We can’t keep it all in our minds. We’ve got to collaborate, because helping others helps ourselves.
Chapter 12: Act
When we look at the people who act, we notice that they all break down their big goals into smaller ones. It took years before the launch of the World Wide Web. Tim Berners-Lee, his inventor, didn’t just dream about a big catalog of information, he has done it, but after several years of work.
Getting your brain wired into little goals and achieving them, that helps you achieve the bigger things you shouldn’t be able to do.
In order to accomplish your goals, you will have to act. The best way to act, break down your main goal into a series of tinier ones, as small as you need!
Finding the “tiny goals” that will help you move forward on the big goals is both an art and a science. Fortunately, there’s an algorithm that will help you—or, more accurately, an acronym.
The LASER method to act
The book brings to light the concept of define sub-goals with LASER.

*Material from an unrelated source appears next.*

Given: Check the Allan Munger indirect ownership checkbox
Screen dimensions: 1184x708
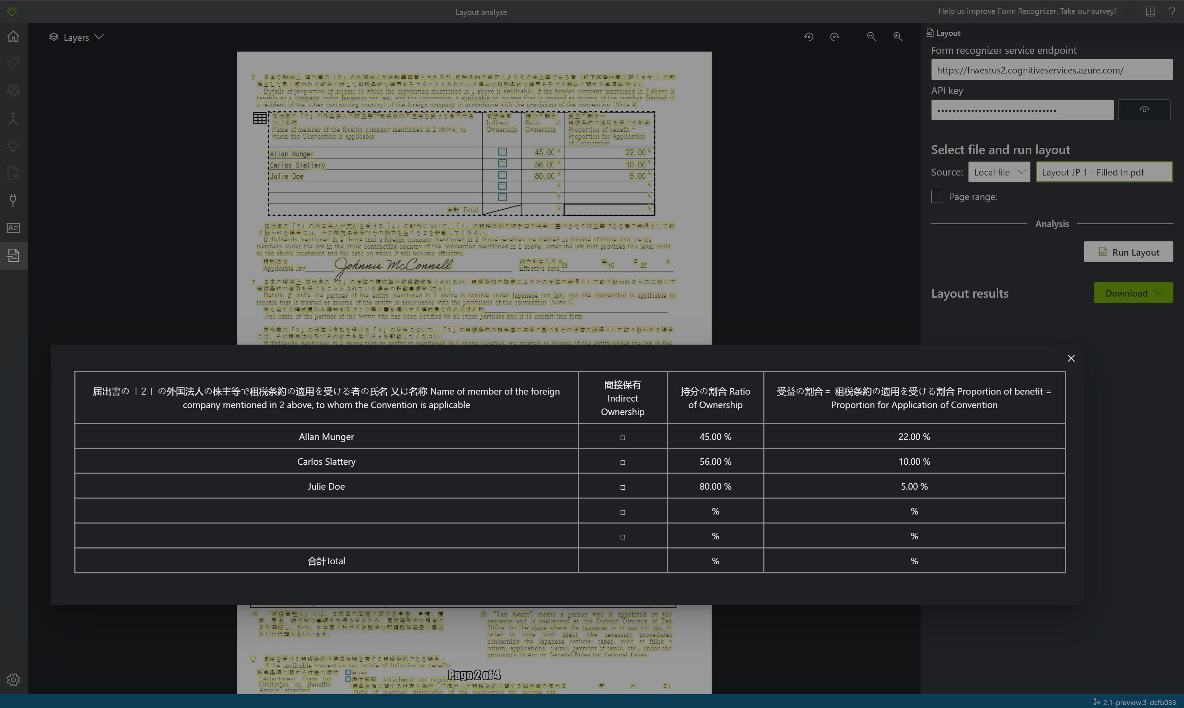Looking at the screenshot, I should [622, 437].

Just like the original LASER, there is an acronym that can help us define a good subgoal: one that is Limited, Achievable, Specific, Evaluated, and Repeatable.

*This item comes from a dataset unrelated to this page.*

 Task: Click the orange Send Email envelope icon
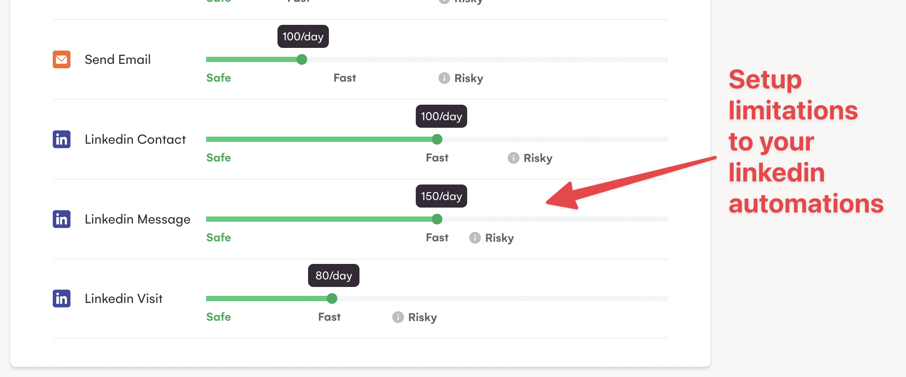click(62, 59)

- Limited. A good subgoal is small.
- Achievable. A good subgoal is something you can accomplish.
- Specific. A good subgoal is simple and clear.
- Evaluated. Write down your subgoals, so that you can come back on a daily and weekly basis and see whether you accomplished them.
- Repeatable. The best subgoals are the ones that you can turn into a habit.
Breaking down your goals into sub-one seems to be a lot more fun. John made this beautiful comparison to video games:
When we think of our personal subgoals like the missions in video games, we can shift our mindset from “work” to “fun.” After all, video games are a kind of work: you have to learn new skills, think through problems, and compete hard against other players.
The swing analogy
The beautiful thing about this world is that you don’t have to move mountains to change it. In fact, it’s quite the contrary; consistency is far more valuable!
Pushing the swing in time with this tempo will cause it to go higher. In other words, small pushes, when timed correctly, can have big effects. In physics, this is called resonance, the natural tendency of objects to vibrate in sync with some external force.
Productivity is not about doing things, it is about doing the right things. It’s pushing the swing at the right tempo. Otherwise, you lose speed, and it will eventually stop.
This is what author Charles Duhigg calls a “keystone habit.” Often, creating one positive habit—always through a series of LASER-like goals—will start a domino effect with other positive changes.
Another crucial parameter must be taken into account; Willpower.
Baumeister and Tierney point to new research studies showing that willpower is a kind of energy, a battery that can be recharged.
Like every energy, willpower is manageable. It’s an entirely different subject, but don’t forget that doing the wrong thing will consume your willpower faster than trying to LASER the right goal.